O jeito orgânico e inorgânico de pensar não são cruzados: a lógica da sala de aula, a lógica dos livros de filosofia, nos dizem que não existe razão para que o Estado, política e guerra precisem existir. Não existe razão lógica de porque a humanidade não poderia ser organizada como uma sociedade, ou como um empreendimento puramente econômico, ou como um vasto clube do livro. Mas os organismos superiores do Estado, e os organismos superiores, as Altas Culturas, não pedem permissão lógica para existir – a própria existência desse tipo de racionalismo, o homem emancipado da realidade, é apenas um sintoma de uma crise na Alta Cultura, e quando a crise passar, os racionalistas passarão junto. O fato de que os racionalistas não estão em contato com as invisíveis, orgânicas forças da história é mostrado por suas previsões de eventos. Antes de 1914, eles universalmente afirmavam que uma guerra geral europeia era impossível. Dois tipos diferentes de racionalistas deram suas duas razões diferentes. Os guerreiros de classe da Internacional disseram que o socialismo da guerra de classes internacional tornaria impossível mobilizar “os trabalhadores” de um país contra “os trabalhadores” de outro país. Outro tipo – também com seu centro de gravidade na economia, já que racionalismo e materialismo estão indissoluvelmente casados – dizia que nenhuma guerra geral era possível porque a mobilização provocaria um tal deslocamento da vida econômica dos países que o colapso ocorreria em poucas semanas.


[1]      Nota do Tradutor: Yockey está se referindo à Guerra Franco-Prussiana de 1870 a 1871.

[2]      Nota do Tradutor: Poilu é um termo informal e amigável utilizado para indicar membros da infantaria francesa da Primeira Guerra Mundial, significando, literalmente, “um peludo”. A palavra carrega o sentido de um soldado tipicamente rústico, de origem rural. Barbas e bigodes espessos eram frequentemente usados. 

[3]      Nota do Tradutor: Agon é um termo grego antigo para um conflito, luta ou competição. Pode ser uma competição de atletismo, de carros ou corridas de cavalos, ou de música ou literatura em um festival público na Grécia antiga.

[4]      Nota do Tradutor: Jeanne-Antoinette Poisson, Marquesa de Pompadour (1721-1764), mais conhecida como Madame de Pompadour, foi uma cortesã francesa e amante do Rei Luís XV da França, considerada uma das figuras francesas mais emblemáticas do século XVIII.

[5]      Nota do Tradutor: Jack Cade foi um líder de uma revolta popular na rebelião de 1540 em Kent durante o reinado do Rei Henrique VI na Inglaterra.
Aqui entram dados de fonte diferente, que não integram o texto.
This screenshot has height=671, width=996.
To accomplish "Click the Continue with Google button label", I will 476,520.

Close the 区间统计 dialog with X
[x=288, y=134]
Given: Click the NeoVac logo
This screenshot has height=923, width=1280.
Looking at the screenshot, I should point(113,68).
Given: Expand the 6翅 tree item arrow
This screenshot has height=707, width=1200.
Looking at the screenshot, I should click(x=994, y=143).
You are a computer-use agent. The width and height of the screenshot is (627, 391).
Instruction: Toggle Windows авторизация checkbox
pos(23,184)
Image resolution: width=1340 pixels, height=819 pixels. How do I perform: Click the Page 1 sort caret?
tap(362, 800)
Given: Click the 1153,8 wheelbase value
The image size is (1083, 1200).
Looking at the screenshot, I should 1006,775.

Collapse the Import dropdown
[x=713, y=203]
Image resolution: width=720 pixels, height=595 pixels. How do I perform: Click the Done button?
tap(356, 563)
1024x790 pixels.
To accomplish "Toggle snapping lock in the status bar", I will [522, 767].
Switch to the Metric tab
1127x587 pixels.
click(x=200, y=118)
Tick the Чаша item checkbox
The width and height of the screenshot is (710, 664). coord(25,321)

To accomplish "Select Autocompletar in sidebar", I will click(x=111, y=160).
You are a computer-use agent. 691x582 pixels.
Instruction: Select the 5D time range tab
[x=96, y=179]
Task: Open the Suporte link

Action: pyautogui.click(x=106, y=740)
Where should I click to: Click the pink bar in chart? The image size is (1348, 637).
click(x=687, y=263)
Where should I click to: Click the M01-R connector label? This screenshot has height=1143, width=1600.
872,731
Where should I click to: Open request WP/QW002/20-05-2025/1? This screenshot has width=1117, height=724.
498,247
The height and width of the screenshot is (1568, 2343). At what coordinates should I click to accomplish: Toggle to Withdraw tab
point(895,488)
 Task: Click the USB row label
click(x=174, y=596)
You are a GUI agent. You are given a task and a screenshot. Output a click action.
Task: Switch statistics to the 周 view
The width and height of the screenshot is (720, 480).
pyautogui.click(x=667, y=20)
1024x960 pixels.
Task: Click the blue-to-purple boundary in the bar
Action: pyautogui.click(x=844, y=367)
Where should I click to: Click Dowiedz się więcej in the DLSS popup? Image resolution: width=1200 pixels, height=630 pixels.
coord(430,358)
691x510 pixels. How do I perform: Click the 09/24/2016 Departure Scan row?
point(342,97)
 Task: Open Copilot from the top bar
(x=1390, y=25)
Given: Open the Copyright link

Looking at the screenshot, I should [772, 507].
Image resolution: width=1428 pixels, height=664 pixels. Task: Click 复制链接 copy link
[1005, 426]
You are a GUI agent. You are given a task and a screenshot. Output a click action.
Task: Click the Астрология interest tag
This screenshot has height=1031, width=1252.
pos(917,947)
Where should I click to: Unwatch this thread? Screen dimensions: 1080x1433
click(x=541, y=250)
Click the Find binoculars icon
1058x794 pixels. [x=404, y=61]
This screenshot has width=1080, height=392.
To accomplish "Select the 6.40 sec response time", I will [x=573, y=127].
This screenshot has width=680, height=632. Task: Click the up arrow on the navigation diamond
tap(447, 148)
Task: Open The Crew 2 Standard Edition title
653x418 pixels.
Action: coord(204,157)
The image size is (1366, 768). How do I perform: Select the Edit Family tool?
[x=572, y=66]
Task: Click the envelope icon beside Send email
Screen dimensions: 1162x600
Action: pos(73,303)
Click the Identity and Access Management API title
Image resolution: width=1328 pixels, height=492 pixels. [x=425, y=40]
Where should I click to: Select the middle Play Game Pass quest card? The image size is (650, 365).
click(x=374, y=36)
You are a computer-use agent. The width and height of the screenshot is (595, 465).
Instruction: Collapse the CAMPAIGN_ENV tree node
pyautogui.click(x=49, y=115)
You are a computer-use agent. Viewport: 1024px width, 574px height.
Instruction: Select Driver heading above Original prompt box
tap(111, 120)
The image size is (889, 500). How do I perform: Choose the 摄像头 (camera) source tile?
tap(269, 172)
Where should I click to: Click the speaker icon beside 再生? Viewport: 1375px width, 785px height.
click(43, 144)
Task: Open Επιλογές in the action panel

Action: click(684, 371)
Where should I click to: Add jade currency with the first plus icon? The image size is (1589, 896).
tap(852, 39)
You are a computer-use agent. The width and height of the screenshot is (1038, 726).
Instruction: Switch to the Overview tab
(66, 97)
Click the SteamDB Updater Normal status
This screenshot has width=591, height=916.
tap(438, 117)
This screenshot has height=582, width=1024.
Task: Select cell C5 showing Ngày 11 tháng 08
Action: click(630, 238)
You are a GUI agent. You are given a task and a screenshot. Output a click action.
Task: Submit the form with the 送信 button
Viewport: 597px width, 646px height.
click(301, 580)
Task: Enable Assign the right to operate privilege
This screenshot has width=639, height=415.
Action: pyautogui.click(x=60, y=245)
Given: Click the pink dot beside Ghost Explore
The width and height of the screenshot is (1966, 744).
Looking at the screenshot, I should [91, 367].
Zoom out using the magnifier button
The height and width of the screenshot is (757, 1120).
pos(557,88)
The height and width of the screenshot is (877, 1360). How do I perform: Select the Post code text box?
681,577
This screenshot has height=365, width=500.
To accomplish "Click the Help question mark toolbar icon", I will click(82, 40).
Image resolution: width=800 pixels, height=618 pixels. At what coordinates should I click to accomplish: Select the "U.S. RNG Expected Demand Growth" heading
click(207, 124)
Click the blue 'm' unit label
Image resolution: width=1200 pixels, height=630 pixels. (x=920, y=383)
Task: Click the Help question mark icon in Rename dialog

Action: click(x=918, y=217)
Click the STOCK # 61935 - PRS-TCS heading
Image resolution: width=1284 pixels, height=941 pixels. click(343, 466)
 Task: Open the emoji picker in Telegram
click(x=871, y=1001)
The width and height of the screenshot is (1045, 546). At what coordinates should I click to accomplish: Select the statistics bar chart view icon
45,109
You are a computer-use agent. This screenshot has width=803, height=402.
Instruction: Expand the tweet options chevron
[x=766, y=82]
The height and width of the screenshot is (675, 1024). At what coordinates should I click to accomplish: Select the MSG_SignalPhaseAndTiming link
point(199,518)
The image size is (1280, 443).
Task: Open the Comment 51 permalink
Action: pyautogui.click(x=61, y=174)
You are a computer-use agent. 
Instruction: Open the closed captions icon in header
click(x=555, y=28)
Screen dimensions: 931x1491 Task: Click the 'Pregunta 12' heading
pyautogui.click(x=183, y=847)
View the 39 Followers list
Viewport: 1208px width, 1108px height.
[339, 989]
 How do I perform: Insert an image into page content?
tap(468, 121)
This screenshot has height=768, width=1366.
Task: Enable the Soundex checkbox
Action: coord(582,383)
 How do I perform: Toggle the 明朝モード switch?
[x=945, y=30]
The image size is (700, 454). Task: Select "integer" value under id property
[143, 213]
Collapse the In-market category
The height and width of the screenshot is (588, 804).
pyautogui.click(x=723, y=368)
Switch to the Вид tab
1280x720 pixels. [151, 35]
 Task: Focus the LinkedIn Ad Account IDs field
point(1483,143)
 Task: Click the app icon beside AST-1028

Em resposta às queixas, Cade liderou um exército de até 5000 contra Londres, fazendo com que o Rei fugisse para Warwickshire. Depois de tomar e saquear Londres, os rebeldes foram derrotados em uma batalha na Ponte de Londres e se dispersaram. Perdões e reformas prometidos, muitos dos rebeldes foram declarados traidores, e Cade foi morto em uma pequena escaramuça em 12 de julho de 1450.

[6]      Nota do Tradutor: Karl Renner (1870-1950) foi um político austríaco.

[7]      Nota do Tradutor: As Guerras do Ópio, divididas entre a Primeira Guerra do Ópio (1839-1842) e a Segunda Guerra do Ópio (1856-1860), onde o auge das disputas sobre o comércio e as relações diplomáticas entre a China sob a Dinastia Qing e o Império Britânico. Elas terminaram com a vitória das potências ocidentais, resultando no Tratado de Nanking e nos Tratados de Tientsin.